Darüber hinaus machte er sich die in entsprechenden Sendungen vermittelten Anschauungen über angebliche Vorzüge des imperialistischen Herrschaftssystems, der »westlichen Demokratie« sowie revanchistischen und nationalistischen Argumentationslinien im Zusammenhang mit der Entwicklung nach dem Zweiten Weltkrieg zu eigen.
Im Ergebnis dieser ideologischen Einflüsse entwickelte sich bei ihm eine ablehnende Haltung zur Existenz zweier deutscher Staaten, der damit im Zusammenhang stehenden Grenzsicherung seitens der DDR, zur Mitgliedschaft beider deutscher Staaten in unterschiedlichen militärischen Bündnissen und zum Wahlsystem in der DDR.

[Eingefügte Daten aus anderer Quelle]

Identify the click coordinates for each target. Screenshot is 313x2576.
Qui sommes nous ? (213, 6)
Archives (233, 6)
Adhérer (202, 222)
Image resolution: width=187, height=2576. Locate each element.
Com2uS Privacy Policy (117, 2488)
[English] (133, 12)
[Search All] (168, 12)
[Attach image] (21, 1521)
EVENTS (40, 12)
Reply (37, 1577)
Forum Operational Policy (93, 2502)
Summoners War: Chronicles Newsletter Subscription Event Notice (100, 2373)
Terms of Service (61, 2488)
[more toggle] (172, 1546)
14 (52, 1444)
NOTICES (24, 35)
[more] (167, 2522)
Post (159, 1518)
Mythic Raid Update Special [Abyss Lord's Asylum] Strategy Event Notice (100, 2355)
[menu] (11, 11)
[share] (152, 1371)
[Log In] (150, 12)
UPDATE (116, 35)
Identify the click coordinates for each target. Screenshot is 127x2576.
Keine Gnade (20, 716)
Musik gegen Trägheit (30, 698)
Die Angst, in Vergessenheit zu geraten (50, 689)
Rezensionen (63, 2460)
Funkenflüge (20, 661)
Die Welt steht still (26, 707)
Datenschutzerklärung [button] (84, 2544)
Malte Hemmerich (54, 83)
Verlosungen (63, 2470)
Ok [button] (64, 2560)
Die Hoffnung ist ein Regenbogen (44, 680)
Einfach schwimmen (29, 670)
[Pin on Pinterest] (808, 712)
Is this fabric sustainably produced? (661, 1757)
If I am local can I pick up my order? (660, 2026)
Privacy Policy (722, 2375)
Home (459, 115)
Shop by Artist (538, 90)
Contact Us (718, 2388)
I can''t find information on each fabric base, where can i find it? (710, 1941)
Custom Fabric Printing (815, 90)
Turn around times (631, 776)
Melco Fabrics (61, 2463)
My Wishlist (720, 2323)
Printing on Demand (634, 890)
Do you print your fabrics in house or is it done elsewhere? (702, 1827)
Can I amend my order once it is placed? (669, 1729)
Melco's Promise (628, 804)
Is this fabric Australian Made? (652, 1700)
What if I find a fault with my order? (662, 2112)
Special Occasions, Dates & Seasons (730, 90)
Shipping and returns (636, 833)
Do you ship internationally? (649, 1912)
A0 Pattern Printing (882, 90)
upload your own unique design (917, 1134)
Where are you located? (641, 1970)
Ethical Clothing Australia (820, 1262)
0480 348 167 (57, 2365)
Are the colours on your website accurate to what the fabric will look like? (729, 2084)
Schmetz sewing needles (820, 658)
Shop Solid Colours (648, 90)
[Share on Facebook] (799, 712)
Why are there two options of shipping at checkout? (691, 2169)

Die dazu im Schulunterricht und in gesellschaftlichen Veranstaltungen vermittelten Erkenntnisse schätzte er als »unrealistisch« ein. Äußerungen über seine tatsächlichen Auffassungen gegenüber Mitschülern wurden von diesen als »Spinnerei« abgetan und toleriert, weswegen hierüber auch keine Informationen an die Lehrer oder Auseinandersetzungen im FDJ-Kollektiv erfolgten. Gegenüber seinen Lehrern verschwieg [Name 1] seine tatsächliche politische Einstellung und gab vor, eine positive politisch-ideologische Grundhaltung zu haben, was diese durch sein Vorhaben, eine militärische Ausbildung als Fähnrich erhalten zu wollen, untermauert glaubten. Tatsächlich beabsichtigte er seinen Aussagen zufolge jedoch, Fähnrich zu werden, um sich erforderliche militärische Kenntnisse für einen von ihm angeblich beabsichtigten »späteren Militärputsch« anzueignen.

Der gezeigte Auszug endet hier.